• Josef Bacik's avatar
    btrfs: save i_size to avoid double evaluation of i_size_read in compress_file_range · d98da499
    Josef Bacik authored
    We hit a regression while rolling out 5.2 internally where we were
    hitting the following panic
    
      kernel BUG at mm/page-writeback.c:2659!
      RIP: 0010:clear_page_dirty_for_io+0xe6/0x1f0
      Call Trace:
       __process_pages_contig+0x25a/0x350
       ? extent_clear_unlock_delalloc+0x43/0x70
       submit_compressed_extents+0x359/0x4d0
       normal_work_helper+0x15a/0x330
       process_one_work+0x1f5/0x3f0
       worker_thread+0x2d/0x3d0
       ? rescuer_thread+0x340/0x340
       kthread+0x111/0x130
       ? kthread_create_on_node+0x60/0x60
       ret_from_fork+0x1f/0x30
    
    This is happening because the page is not locked when doing
    clear_page_dirty_for_io.  Looking at the core dump it was because our
    async_extent had a ram_size of 24576 but our async_chunk range only
    spanned 20480, so we had a whole extra page in our ram_size for our
    async_extent.
    
    This happened because we try not to compress pages outside of our
    i_size, however a cleanup patch changed us to do
    
    actual_end = min_t(u64, i_size_read(inode), end + 1);
    
    which is problematic because i_size_read() can evaluate to different
    values in between checking and assigning.  So either an expanding
    truncate or a fallocate could increase our i_size while we're doing
    writeout and actual_end would end up being past the range we have
    locked.
    
    I confirmed this was what was happening by installing a debug kernel
    that had
    
      actual_end = min_t(u64, i_size_read(inode), end + 1);
      if (actual_end > end + 1) {
    	  printk(KERN_ERR "KABOOM\n");
    	  actual_end = end + 1;
      }
    
    and installing it onto 500 boxes of the tier that had been seeing the
    problem regularly.  Last night I got my debug message and no panic,
    confirming what I expected.
    
    [ dsterba: the assembly confirms a tiny race window:
    
        mov    0x20(%rsp),%rax
        cmp    %rax,0x48(%r15)           # read
        movl   $0x0,0x18(%rsp)
        mov    %rax,%r12
        mov    %r14,%rax
        cmovbe 0x48(%r15),%r12           # eval
    
      Where r15 is inode and 0x48 is offset of i_size.
    
      The original fix was to revert 62b37622 that would do an
      intermediate assignment and this would also avoid the doulble
      evaluation but is not future-proof, should the compiler merge the
      stores and call i_size_read anyway.
    
      There's a patch adding READ_ONCE to i_size_read but that's not being
      applied at the moment and we need to fix the bug.

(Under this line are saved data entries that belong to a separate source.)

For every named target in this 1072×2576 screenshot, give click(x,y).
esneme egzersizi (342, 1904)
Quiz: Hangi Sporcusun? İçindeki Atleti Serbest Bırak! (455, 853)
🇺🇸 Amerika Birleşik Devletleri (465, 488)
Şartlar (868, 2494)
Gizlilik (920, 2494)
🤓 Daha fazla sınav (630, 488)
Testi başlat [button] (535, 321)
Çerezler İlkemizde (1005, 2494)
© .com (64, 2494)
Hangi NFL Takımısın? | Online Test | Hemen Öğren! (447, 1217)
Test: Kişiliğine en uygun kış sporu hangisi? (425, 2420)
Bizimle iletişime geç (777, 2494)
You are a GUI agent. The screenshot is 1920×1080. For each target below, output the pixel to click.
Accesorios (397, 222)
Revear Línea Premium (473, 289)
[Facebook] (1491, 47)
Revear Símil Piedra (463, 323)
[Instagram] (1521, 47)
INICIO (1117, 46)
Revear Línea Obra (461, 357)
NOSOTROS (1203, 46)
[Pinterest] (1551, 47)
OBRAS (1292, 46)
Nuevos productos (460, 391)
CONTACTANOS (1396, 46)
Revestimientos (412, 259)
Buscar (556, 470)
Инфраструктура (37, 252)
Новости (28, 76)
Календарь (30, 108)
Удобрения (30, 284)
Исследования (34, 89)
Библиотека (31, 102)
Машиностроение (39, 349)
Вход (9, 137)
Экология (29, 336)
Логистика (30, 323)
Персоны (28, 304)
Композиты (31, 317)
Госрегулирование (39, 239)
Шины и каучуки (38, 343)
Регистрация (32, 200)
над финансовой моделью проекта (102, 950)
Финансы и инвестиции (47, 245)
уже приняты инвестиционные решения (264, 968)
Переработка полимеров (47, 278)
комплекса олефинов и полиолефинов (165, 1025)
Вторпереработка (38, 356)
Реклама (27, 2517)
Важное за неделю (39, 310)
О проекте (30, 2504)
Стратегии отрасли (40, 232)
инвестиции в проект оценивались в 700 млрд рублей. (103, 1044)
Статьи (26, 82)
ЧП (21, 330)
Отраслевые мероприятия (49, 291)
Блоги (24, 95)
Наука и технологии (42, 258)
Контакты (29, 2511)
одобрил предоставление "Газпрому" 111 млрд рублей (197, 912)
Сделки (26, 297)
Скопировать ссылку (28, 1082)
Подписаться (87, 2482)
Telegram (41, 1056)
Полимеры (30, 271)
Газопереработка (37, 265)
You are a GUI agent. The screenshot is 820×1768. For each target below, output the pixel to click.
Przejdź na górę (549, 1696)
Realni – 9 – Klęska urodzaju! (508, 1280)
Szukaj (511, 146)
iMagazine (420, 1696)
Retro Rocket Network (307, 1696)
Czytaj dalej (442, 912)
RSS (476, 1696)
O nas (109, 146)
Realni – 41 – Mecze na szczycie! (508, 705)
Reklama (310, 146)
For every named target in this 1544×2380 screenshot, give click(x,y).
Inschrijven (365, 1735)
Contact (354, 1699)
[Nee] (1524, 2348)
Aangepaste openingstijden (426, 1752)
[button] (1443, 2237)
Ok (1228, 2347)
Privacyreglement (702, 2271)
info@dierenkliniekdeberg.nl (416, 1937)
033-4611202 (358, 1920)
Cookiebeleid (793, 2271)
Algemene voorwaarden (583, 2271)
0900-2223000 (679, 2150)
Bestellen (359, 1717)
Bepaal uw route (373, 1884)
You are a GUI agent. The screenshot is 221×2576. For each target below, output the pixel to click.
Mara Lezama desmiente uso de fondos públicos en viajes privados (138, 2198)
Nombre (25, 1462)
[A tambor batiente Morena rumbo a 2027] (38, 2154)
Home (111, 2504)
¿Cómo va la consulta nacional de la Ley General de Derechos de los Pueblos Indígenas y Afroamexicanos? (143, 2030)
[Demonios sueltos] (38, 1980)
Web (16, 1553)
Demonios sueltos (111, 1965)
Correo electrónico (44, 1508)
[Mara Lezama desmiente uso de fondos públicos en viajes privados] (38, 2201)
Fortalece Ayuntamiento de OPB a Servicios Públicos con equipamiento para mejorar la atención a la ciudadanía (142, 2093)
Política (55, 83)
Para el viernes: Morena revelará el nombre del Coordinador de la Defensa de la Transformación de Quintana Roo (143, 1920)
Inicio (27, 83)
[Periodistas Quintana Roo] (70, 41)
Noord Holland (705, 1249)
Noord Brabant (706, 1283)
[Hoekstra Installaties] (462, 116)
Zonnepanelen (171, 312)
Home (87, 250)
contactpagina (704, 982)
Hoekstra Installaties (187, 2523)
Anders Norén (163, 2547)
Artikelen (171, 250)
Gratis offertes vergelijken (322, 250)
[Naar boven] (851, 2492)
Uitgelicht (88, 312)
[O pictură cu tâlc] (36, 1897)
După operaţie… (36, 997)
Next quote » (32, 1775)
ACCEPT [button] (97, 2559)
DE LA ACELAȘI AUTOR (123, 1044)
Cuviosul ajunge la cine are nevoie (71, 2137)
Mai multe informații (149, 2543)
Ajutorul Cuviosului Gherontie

Instead, emulate
      READ_ONCE by two barrier()s that's what effectively happens. The
      assembly confirms single evaluation:
    
        mov    0x48(%rbp),%rax          # read once
        mov    0x20(%rsp),%rcx
        mov    $0x20,%edx
        cmp    %rax,%rcx
        cmovbe %rcx,%rax
        mov    %rax,(%rsp)
        mov    %rax,%rcx
        mov    %r14,%rax
    
      Where 0x48(%rbp) is inode->i_size stored to %eax.
    ]
    
    Fixes: 62b37622 ("btrfs: Remove isize local variable in compress_file_range")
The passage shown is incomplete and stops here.